Cáncer colorrectal, Gen TP53, heterogeneidad genética, carcinogénesis, inestabilidad genética.

INTRODUCCIÓN

El cáncer colorrectal (CCR) es una de las neoplasias más comunes en el mundo; especialmente, en los países desarrollados, donde se lo considera la tercera causa de cáncer y la segunda causa de muerte por cáncer (1). Mundialmente, se estima que cada año más de 850 000 personas desarrollan CCR, y más de 500 000 mueren por esta enfermedad (2). El CCR tiene una frecuencia geográfica muy variable, y representa el 9,4% de todos los cánceres en hombres y el 10,1% en mujeres (2). En Colombia, se informa un aumento en las tasas de incidencia y de mortalidad del CCR durante el periodo 1962-2005 (3); según datos de GLOBOCAN 2008, en ambos sexos el CCR ocupa el sexto puesto en incidencia y el cuarto en mortalidad; se presentan 4107 nuevos casos al año, la mayoría de los cuales se detectan en un estado avanzado (1).
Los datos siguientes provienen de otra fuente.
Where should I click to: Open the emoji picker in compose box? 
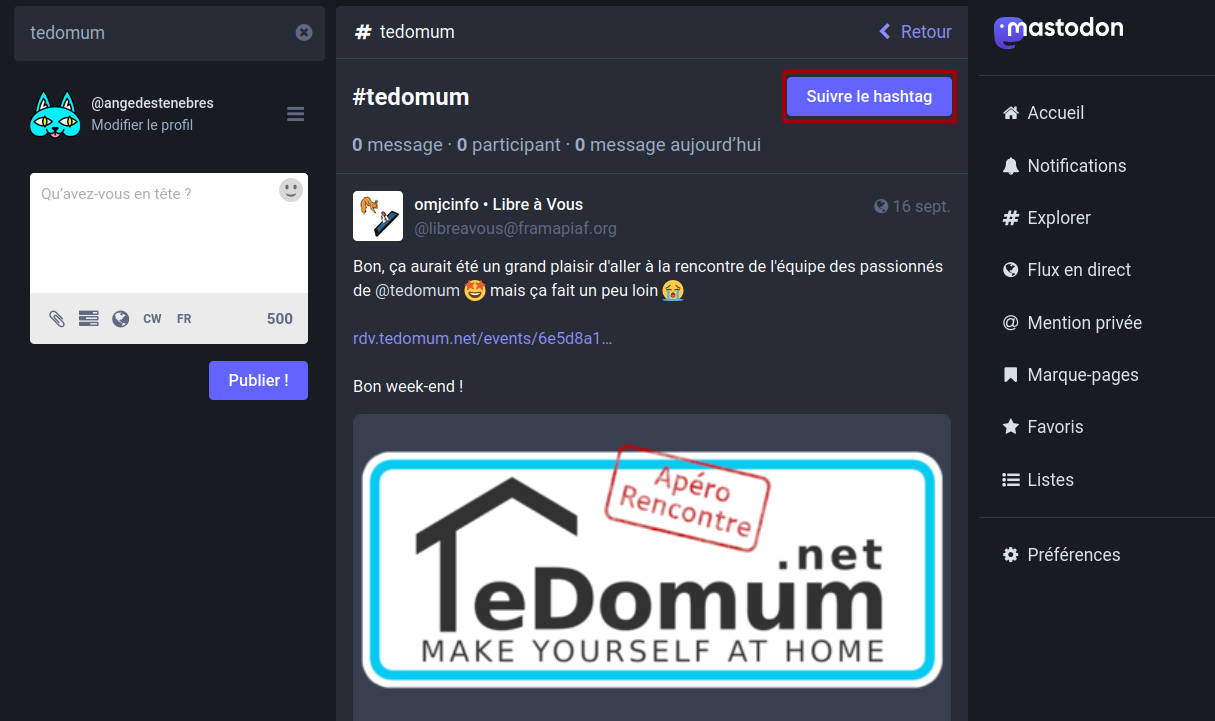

En la aparición del CCR influyen múltiples factores, tales como los genéticos y los ambientales, la raza, la dieta, la obesidad y el tabaquismo, entre otros; todos ellos, con un fuerte impacto sobre el riesgo de contraer la enfermedad (4). Cerca del 80% de los casos de CCR ocurren de forma esporádica, y el 20% restante se relacionan con la historia familiar (5); mutaciones germinales en los genes APC, MLH1 y MSH2 predisponen a la aparición del CCR de tipo hereditario (6,7).
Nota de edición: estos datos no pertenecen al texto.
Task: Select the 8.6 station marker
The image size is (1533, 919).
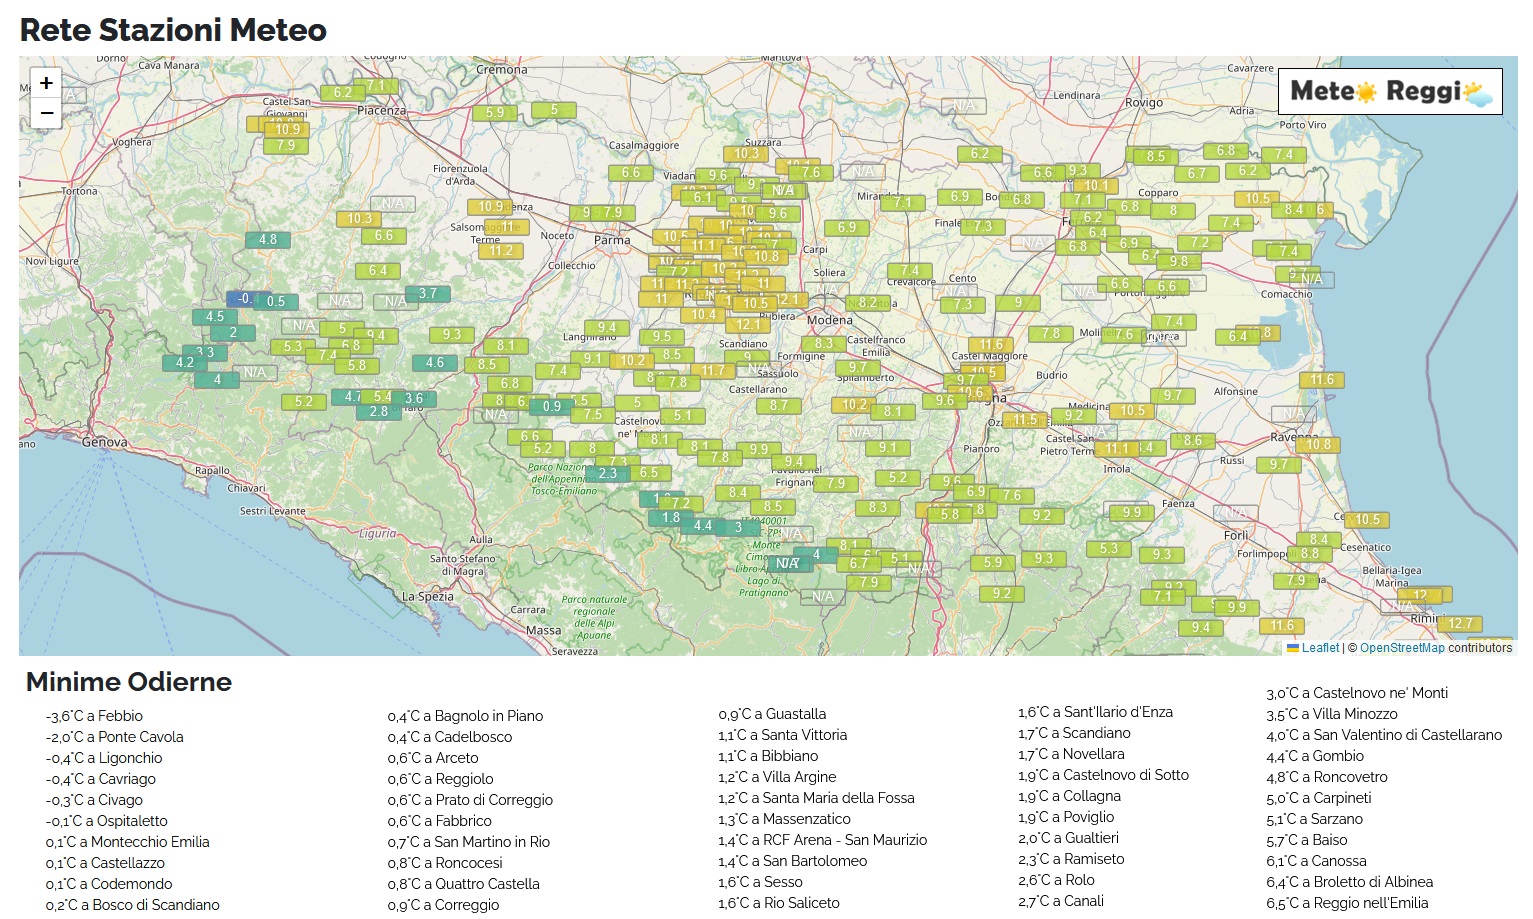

El CCR presenta una alta heterogeneidad genética; por lo tanto, se proponen varias vías moleculares que explican su desarrollo, como la vía supresora, que es la más común y se inicia por mutaciones en la secuencia de los APC, K-RAS, y TP53 (8); una segunda vía es la mutadora, o de inestabilidad microsatelital (MSI), que se relaciona con mutaciones en los genes del sistema de reparación de bases mal apareadas; principalmente, los genes MLH1 y MSH2, que, a su vez, inducen la inestabilidad microsatelital (9), por la expansión de secuencias cortas de nucleótidos repetidos. Otras vías relacionadas con el CCR son la epigenética (7), la cual se caracteriza por la metilación de los promotores de diversos genes, que, a su vez, conduce a la inactivación de la expresión génica (7,10), y la de los factores de crecimiento (11). Todos los anteriores mecanismos tienen una gran importancia en la predisposición, la iniciación y la progresión del CCR.
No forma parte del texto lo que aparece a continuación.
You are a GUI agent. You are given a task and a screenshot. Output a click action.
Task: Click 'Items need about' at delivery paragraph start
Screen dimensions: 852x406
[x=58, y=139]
Por otra parte, el gen supresor de tumores TP53, localizado en la región 17p13.1, codifica para una fosfoproteína nuclear: la p53, que actúa como un factor de transcripción e interviene en diferentes funciones celulares esenciales, tales como el control del ciclo celular, la reparación del ADN, la apoptosis y la respuesta al daño del genoma; por ello, se lo denomina "gen guardián del genoma" (12). Mutaciones en este gen son comunes en el CCR y en diversas neoplasias, las cuales es importante identificar, porque se relacionan con un mal pronóstico, estados avanzados del cáncer y resistencia a ciertos tratamientos (13). Debido a lo anterior, el gen TP53 se propone como un biomarcador genético de gran utilidad para el diagnóstico y el pronóstico de diversas neoplasias (14).

OBJETIVO

Determinar la presencia de mutaciones en los exones 5-8 del gen TP53 en tumores colorrectales, mediante el secuenciamiento directo.

MATERIALES Y MÉTODOS

Pacientes y muestras

Las muestras de tumores colorrectales analizadas en el presente estudio se dividieron en dos grupos: el Grupo I, conformado por 30 muestras de tumores obtenidas mediante biopsias frescas, y el Grupo II, constituido por 46 muestras de tejidos tumorales embebidos en bloques de parafina.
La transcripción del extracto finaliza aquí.